Large language models (LLMs) are increasingly becoming a primary source for information delivery across diverse use cases, so it’s important that their responses are factually accurate.
In order to continue improving their performance on this industry-wide challenge, we have to better understand the types of use cases where models struggle to provide an accurate response and better measure factuality performance in those areas.
The FACTS Benchmark Suite
Today, we’re teaming up with Kaggle to introduce the FACTS Benchmark Suite. It extends our previous work developing the FACTS Grounding Benchmark, with three additional factuality benchmarks, including:
- A Parametric Benchmark that measures the model’s ability to access its internal knowledge accurately in factoid question use-cases.
- A Search Benchmark that tests a model’s ability to use Search as a tool to retrieve information and synthesize it correctly.
- A Multimodal Benchmark that tests a model’s ability to answer prompts related to input images in a factually correct manner.
We are also updating the original FACTS grounding benchmark with Grounding Benchmark – v2, an extended benchmark to test a model’s ability to provide answers grounded in the context of a given prompt.
Each benchmark was carefully curated to produce a total of 3,513 examples, which we are making publicly available today.
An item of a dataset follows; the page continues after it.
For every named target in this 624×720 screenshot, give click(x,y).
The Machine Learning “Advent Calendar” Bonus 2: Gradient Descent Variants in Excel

Similar to our previous release, we are following standard industry practice and keeping an evaluation set held-out as a private set. The FACTS Benchmark Suite Score (or FACTS Score) is calculated as the average accuracy of both public and private sets across the four benchmarks. Kaggle will oversee the management of the FACTS Benchmark Suite. This includes owning the private held-out sets, testing the leading LLMs on the benchmarks, and hosting the results on a public leaderboard. More details about the FACTS evaluation methodology can be found in our tech report.
Benchmark overview
Parametric Benchmark
The FACTS Parametric benchmark assesses the ability of models to accurately answer factual questions, without the aid of external tools like web search. All the questions in the benchmark are “trivia style” questions driven by user interest that can be answered via Wikipedia (a standard source for LLM pretraining). The resulting benchmark consists of a 1052-item public set and a 1052-item private set.